The company had patched the flaw earlier this month, initially rating it Medium severity because exploitation required devices to be configured with authentication override cookies enabled alongside a specific certificate setup. After evidence of active exploitation emerged, Palo Alto raised the severity rating to High.
"Palo Alto Networks has become aware of limited exploit attempts on unpatched PAN-OS devices without mitigations applied," the company said in an updated advisory.
The escalation follows a warning from managed detection and response firm Rapid7, which observed successful exploitation across multiple customers beginning as early as May 17, 2026.
"Rapid7 MDR identified successful exploitation across numerous customers, however we did not observe any indication of successful lateral movement from the devices. The earliest date for observed exploitation was May 17, 2026," Rapid7 said in its disclosure.
According to Rapid7, attackers began by authenticating to GlobalProtect gateways using forged authentication override cookies targeting the local administrator account. The first wave of attacks, detected May 18, originated from infrastructure hosted by Vultr. A second wave followed on May 21, this time traced to infrastructure associated with Dromatics Systems.

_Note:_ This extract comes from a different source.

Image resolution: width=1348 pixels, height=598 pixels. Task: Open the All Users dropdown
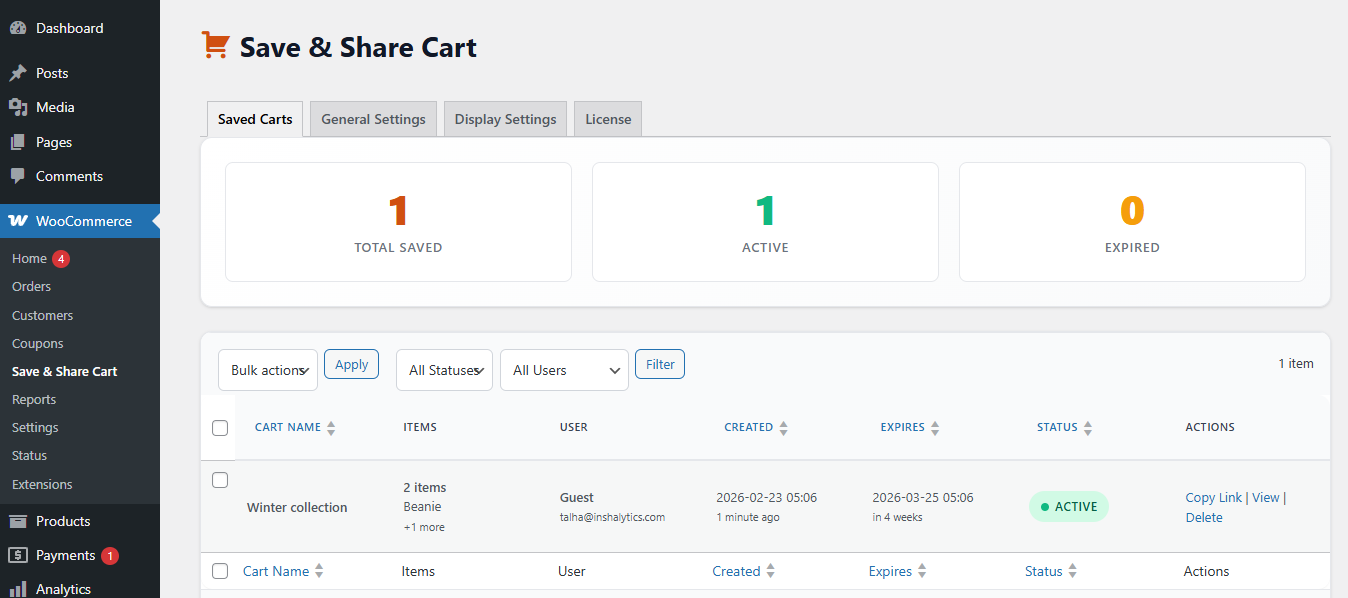[564, 370]
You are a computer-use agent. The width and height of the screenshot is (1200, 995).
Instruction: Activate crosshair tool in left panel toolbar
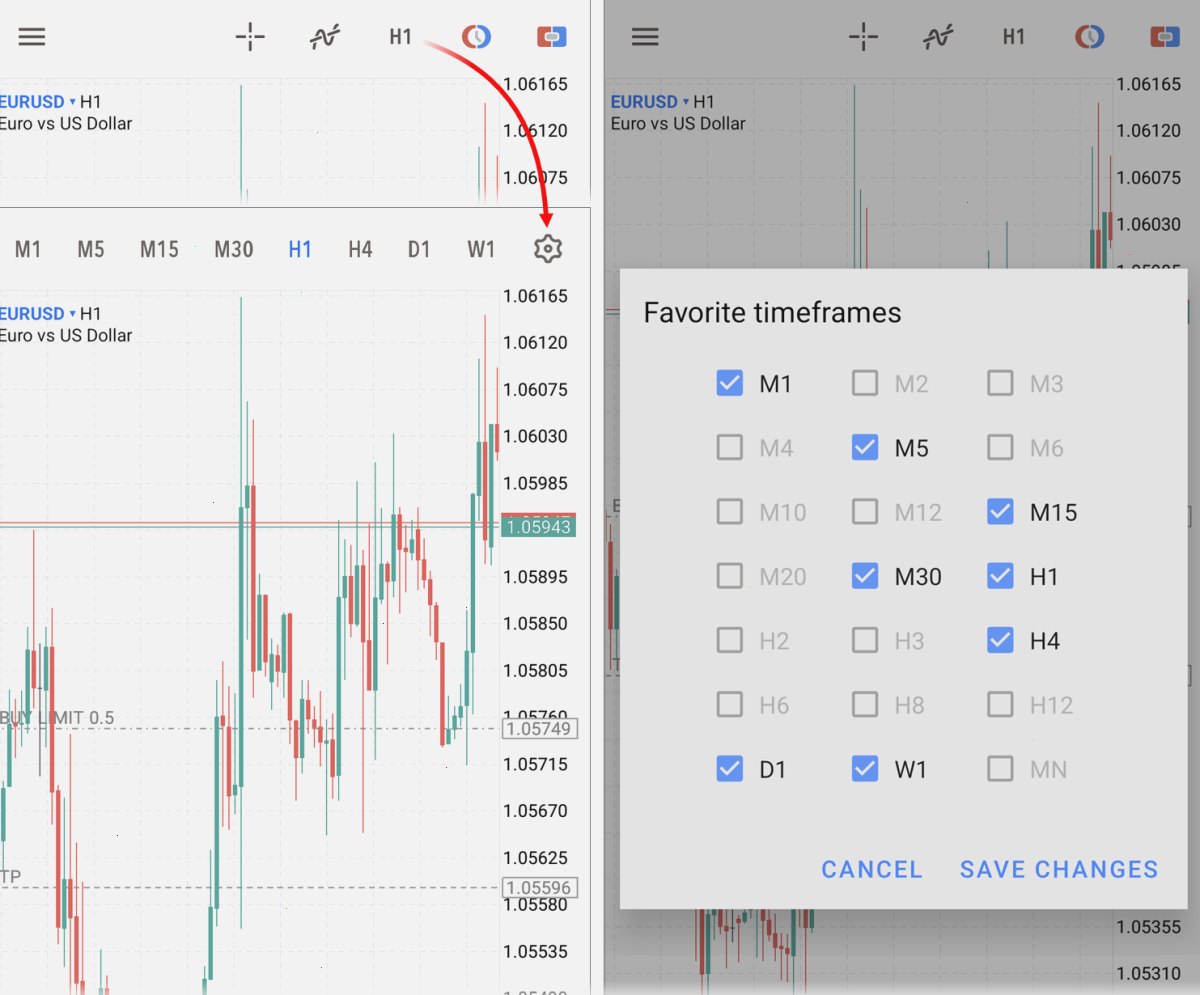coord(250,37)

In some incidents, attackers successfully connected to target devices via VPN using the forged cookies, gaining access to internal networks. In other cases, the appliance accepted the forged cookie but attackers were unable to establish a full VPN session.
The flaw's root cause lies in how PAN-OS handles authentication override cookies. A GlobalProtect device decrypts these cookies using a configured private key and then trusts the decrypted contents without performing any signature verification. When the same certificate is reused for both HTTPS services and authentication override cookies, an attacker can retrieve the public key via an HTTPS session and use it to craft cookies that the device accepts as legitimate.

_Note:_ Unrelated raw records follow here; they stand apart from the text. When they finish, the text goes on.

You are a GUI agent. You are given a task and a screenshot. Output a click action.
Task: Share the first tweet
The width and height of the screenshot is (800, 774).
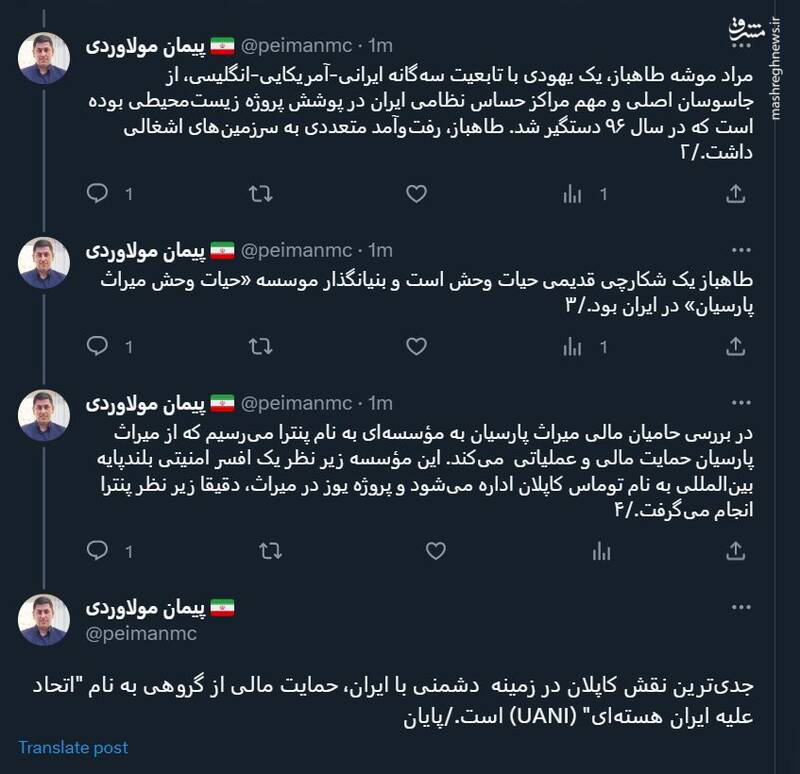point(735,193)
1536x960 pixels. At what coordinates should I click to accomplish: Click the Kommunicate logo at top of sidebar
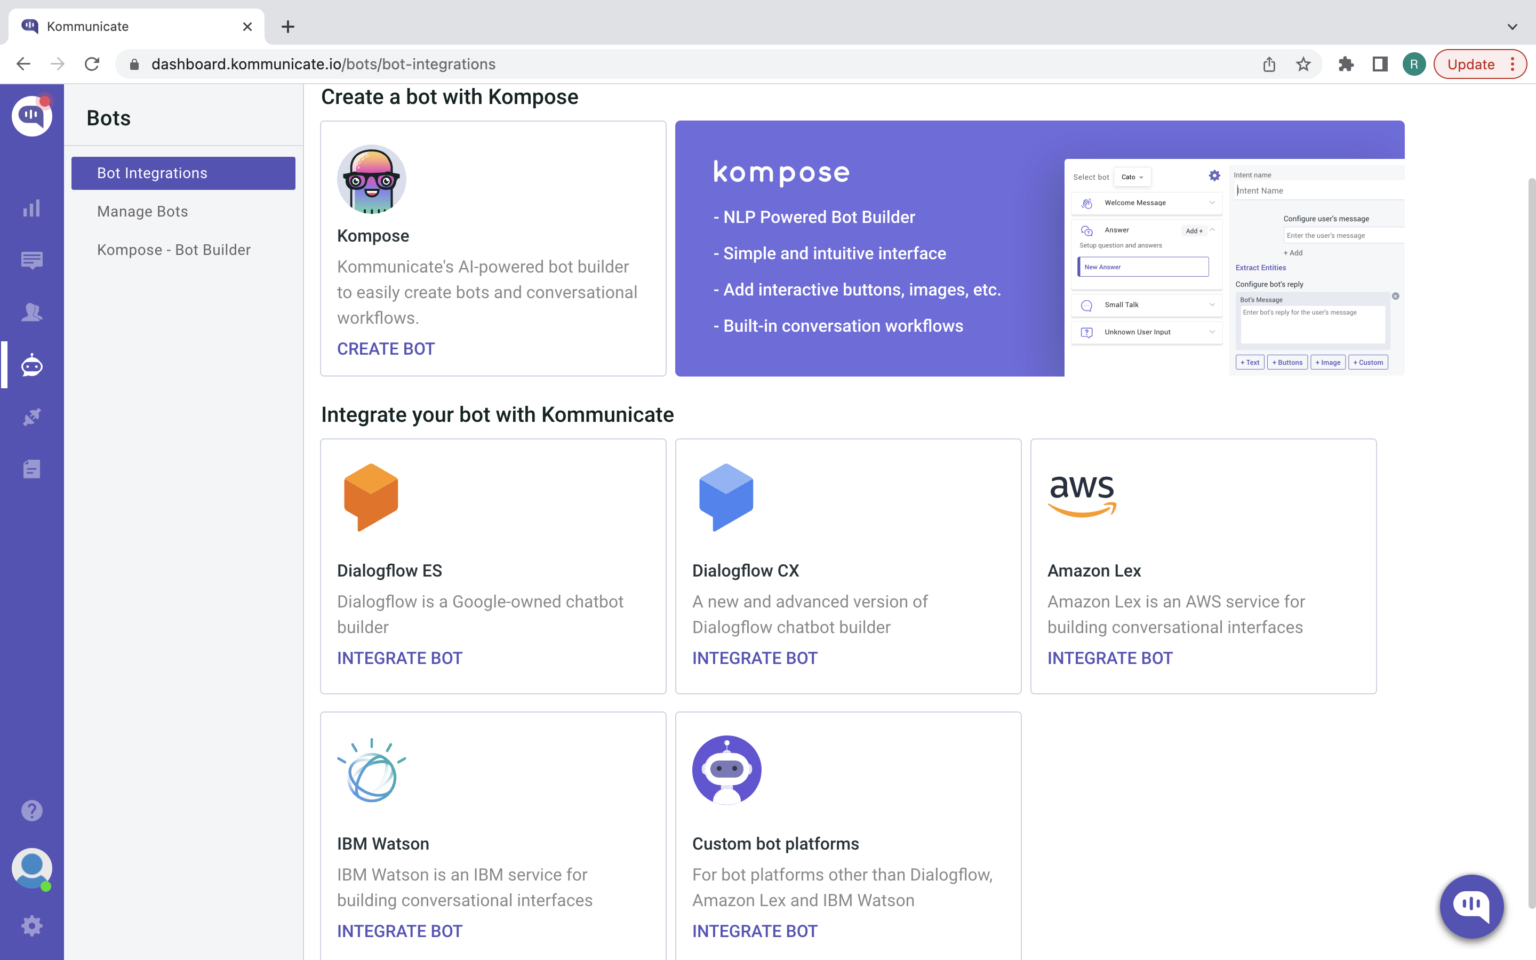[31, 115]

Rapid7 developed a proof-of-concept exploit demonstrating how an attacker can retrieve public certificates from a GlobalProtect portal or gateway, generate a forged authentication override cookie for an arbitrary user, and authenticate without valid credentials.

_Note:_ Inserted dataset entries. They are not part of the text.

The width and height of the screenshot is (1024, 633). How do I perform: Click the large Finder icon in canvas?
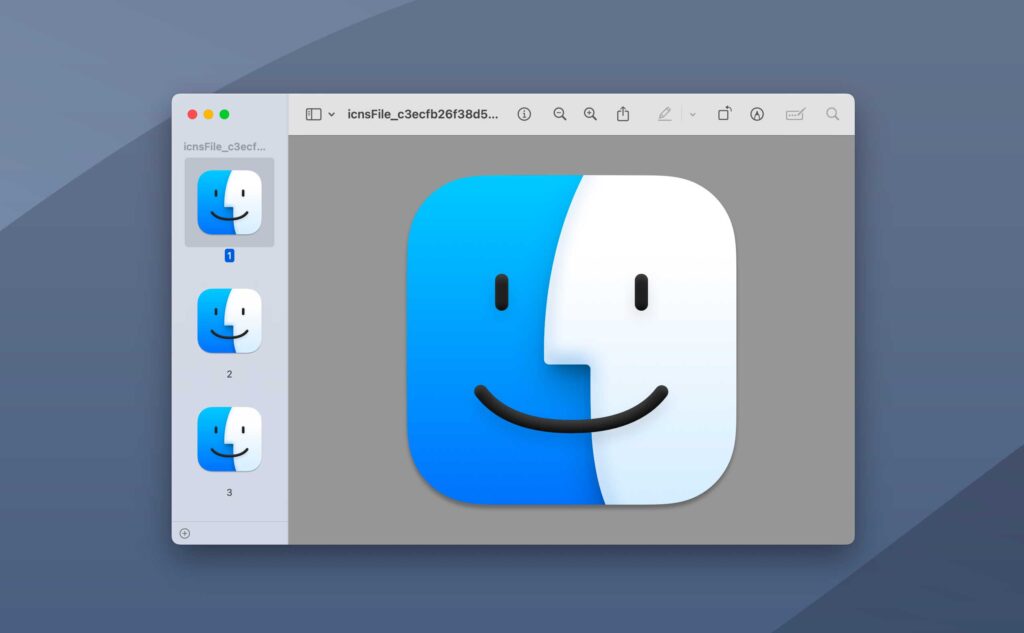pyautogui.click(x=571, y=339)
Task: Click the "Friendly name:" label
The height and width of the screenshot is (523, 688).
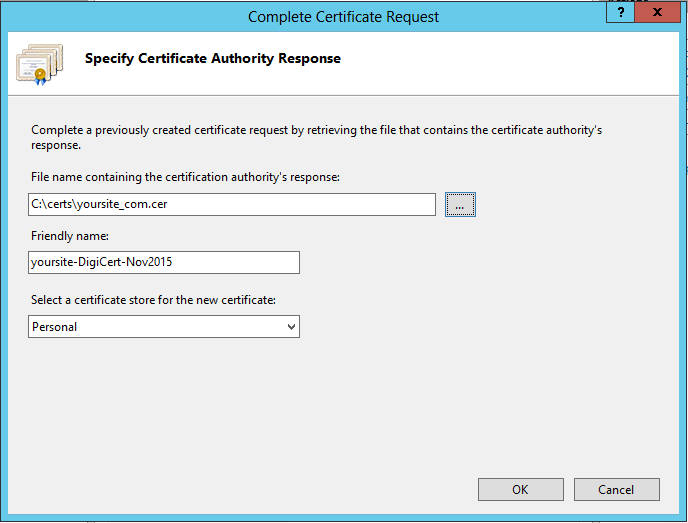Action: [x=68, y=236]
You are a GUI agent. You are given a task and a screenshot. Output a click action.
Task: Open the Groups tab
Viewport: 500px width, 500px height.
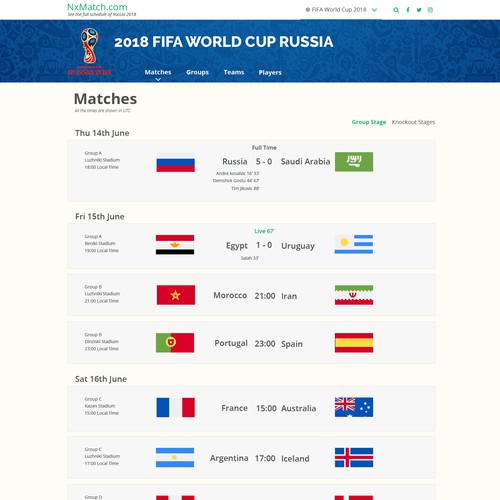[197, 72]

As of May 29, 2026, the Cybersecurity and Infrastructure Security Agency added CVE-2026-0257 to its Known Exploited Vulnerabilities catalog, ordering federal agencies to apply mitigations by June 1, 2026.
Organizations running GlobalProtect VPN devices are advised to install the latest available security updates immediately. Administrators unable to patch right away can reduce exposure by disabling the authentication override feature entirely or by assigning a dedicated certificate to that feature rather than sharing it with other services on the device.
The active exploitation of CVE-2026-0257 arrives amid a broader period of heightened activity targeting network perimeter devices, reinforcing longstanding guidance from security agencies that internet-facing appliances should be patched on an accelerated schedule — particularly once proof-of-concept code or active campaigns have been publicly confirmed.